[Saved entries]
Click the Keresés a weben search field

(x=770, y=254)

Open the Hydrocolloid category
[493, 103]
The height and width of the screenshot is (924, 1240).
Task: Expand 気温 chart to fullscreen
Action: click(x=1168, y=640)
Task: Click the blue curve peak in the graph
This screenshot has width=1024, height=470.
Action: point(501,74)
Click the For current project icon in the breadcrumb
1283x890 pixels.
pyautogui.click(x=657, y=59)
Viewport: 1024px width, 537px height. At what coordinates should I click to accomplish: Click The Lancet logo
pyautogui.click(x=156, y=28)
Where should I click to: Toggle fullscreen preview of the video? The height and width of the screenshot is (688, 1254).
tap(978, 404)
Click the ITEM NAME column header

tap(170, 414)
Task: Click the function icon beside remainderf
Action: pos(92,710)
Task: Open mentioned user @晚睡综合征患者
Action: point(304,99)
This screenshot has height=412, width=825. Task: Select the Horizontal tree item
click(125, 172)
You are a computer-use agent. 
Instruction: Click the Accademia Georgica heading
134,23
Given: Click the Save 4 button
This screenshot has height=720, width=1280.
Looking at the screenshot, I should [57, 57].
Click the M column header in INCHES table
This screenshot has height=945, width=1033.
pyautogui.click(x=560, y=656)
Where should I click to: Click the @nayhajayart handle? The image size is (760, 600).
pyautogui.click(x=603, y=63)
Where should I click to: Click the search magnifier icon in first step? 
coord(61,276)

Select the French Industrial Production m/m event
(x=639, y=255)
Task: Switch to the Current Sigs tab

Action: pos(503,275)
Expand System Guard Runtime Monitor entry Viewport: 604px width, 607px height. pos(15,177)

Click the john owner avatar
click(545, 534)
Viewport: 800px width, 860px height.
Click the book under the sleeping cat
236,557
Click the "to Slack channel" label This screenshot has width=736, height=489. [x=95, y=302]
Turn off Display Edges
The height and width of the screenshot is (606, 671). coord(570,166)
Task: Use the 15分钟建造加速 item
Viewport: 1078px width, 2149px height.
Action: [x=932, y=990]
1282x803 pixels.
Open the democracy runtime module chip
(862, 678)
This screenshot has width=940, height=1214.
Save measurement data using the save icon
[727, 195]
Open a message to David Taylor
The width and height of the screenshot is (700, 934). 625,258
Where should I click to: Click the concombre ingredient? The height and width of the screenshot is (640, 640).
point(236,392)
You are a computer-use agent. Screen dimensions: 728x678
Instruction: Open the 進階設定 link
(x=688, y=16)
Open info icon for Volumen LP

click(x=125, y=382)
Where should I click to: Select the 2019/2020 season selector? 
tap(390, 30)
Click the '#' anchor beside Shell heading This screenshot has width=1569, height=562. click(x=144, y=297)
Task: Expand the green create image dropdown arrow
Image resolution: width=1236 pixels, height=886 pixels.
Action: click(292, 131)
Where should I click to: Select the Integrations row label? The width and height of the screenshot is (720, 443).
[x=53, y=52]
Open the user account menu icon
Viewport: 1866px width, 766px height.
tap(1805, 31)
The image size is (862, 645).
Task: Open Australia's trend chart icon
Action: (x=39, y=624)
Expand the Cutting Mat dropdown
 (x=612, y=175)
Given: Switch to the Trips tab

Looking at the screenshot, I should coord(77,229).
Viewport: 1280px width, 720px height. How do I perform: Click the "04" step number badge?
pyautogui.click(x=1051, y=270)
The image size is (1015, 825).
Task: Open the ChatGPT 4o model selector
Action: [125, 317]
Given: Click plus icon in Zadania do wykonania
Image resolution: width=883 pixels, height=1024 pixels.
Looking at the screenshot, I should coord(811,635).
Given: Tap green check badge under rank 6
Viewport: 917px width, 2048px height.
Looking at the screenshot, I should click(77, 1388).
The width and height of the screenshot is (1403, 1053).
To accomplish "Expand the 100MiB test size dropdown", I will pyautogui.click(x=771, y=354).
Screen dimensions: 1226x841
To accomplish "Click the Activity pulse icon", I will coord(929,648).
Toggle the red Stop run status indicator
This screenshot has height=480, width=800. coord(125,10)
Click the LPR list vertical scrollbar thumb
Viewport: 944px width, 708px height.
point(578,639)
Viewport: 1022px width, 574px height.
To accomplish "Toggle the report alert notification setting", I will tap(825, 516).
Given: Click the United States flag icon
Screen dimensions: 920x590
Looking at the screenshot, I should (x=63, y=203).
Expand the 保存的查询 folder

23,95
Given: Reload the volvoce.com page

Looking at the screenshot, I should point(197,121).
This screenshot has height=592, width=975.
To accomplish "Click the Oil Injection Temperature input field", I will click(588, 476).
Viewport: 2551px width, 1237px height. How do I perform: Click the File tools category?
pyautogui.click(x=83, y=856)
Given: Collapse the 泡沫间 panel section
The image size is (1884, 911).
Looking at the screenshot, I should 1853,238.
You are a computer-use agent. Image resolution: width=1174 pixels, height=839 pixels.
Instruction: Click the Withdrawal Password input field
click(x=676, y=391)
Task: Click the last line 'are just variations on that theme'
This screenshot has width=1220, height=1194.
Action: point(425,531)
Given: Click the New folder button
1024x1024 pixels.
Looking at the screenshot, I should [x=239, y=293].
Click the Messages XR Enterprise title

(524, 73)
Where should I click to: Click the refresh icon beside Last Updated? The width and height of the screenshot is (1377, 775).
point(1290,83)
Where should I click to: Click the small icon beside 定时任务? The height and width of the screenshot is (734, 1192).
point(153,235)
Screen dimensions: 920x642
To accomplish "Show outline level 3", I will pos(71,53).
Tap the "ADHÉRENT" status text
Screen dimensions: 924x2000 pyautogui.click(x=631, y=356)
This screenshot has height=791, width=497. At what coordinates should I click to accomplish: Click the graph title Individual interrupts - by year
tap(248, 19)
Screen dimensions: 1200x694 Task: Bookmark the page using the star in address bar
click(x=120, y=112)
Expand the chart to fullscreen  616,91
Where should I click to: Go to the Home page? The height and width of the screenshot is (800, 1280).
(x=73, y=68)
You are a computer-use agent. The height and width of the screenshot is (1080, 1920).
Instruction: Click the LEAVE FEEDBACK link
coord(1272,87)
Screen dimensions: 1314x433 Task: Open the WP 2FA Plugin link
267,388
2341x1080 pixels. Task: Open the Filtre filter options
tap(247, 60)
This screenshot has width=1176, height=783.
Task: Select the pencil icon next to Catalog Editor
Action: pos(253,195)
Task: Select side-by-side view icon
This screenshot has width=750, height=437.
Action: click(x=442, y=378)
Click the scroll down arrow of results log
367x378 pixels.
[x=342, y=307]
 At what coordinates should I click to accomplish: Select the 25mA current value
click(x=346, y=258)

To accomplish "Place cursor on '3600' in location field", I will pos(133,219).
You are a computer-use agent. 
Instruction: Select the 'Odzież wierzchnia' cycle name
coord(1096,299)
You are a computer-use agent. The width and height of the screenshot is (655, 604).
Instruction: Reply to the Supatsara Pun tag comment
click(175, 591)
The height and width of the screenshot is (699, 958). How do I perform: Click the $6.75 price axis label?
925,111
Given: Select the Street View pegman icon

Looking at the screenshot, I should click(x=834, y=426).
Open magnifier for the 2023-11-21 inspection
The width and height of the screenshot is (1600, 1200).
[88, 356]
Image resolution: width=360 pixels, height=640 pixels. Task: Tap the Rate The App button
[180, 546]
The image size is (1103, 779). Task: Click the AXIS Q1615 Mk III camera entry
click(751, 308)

## Exercise aim:
Respond with only the number of lines in the records that include the word "computer".

## Exercise answer:
6